Modafinil has potential for abuse and addiction because of increased dopamine levels

In a pilot study published in the Journal of the American Medical Association, investigators demonstrated that modafinil blocks dopamine transporters and increases dopamine levels in the brain, suggesting that this agent has the potential for abuse and addiction.

In a pilot study published in the Journal of the American Medical Association, investigators demonstrated that modafinil blocks dopamine transporters and increases dopamine levels in the brain, suggesting that this agent has the potential for abuse and addiction.

This study took place at Brookhaven National Laboratory in New York. Healthy, nonsmoking men aged 18 to 50 years were eligible for enrollment. Excluded from the study were men with urine samples positive for psychoactive drugs; those with clinically significant abnormal laboratory values, history of or current medical illness, or history of or current neurologic or psychiatric disease; men who had used psychotropic medications in the previous month; those who had experienced head trauma with loss of consciousness >30 minutes; and those with a history of or current substance abuse. Participants underwent 4 positron emission tomography (PET) scans, 2 with [11 C]raclopride (a dopamine D2/D3 radiotracer used to show changes in extracellular dopamine) and 2 with [11C]cocaine (used to show dopamine transporter availability). The scans were carried out over a 2-day period. On both days, the first scan took place 2 hours after administration of placebo, and the second scan took place 2 hours after administration of oral modafinil 200 or 400 mg; the modafinil dose was administered immediately after completion of the first scan. Heart rate, blood pressure, and behavioral effects were assessed throughout the study.

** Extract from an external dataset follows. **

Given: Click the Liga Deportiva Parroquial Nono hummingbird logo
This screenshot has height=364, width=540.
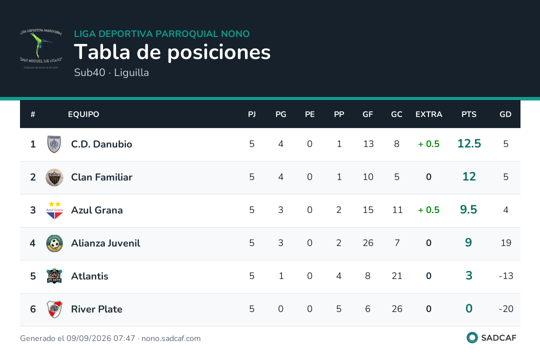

A total of 10 men (median age, 34 y) were included in the study. Modafinil doses were associated with significantly increased heart rate and systolic blood pressure (SBP), but no significant changes in behavioral measures were observed. Analysis demonstrated no significant dose effect on binding potential levels; therefore, results for the 200- and 400-mg modafinil doses were combined. Modafinil significantly reduced the mean [11C]raclopride binding potential in caudate (6.1%; 95% CI, 1.5%–10.8%; P=.02), putamen (6.7%; 95% CI, 3.2%–10.3%; P=.002), and nucleus accumbens (19.4%; 95% CI, 5%–35%; P=.02); these reductions reflect increases in extracellular dopamine. Modafinil was also associated with significant reductions in mean [11 C]cocaine binding potential in caudate (53.8%; 95% CI, 43.9%–63.6%; P<.001), putamen (47.2%; 95% CI, 39.1%–55.4%; P<.001), and nucleus accumbens (39.3%; 95% CI, 30%–49%; P=.001), reflecting occupancy of dopamine transporters.

The authors discussed several limitations of their study, including the small sample size, inclusion of only healthy male participants, and the lack of a clinical outcome measure. In addition, they pointed out that their method of using [11 C]raclopride could lead to the conclusion that their results reflect down-regulation of D2/D3 receptors and changes in affinity rather than increases in dopamine. They suggested that further studies are needed. Based on the current study, however, they stated, "Because drugs that increase dopamine have the potential for abuse, and considering the increasing use of modafinil for multiple purposes, these results suggest that risk for addiction in vulnerable persons merits heightened awareness."

SOURCE

Volkow ND, Fowler JS, Logan J, et al. Effects of modafinil on dopamine and dopamine transporters in the male human brain: Clinical implications. JAMA. 2009;301:1148–1154.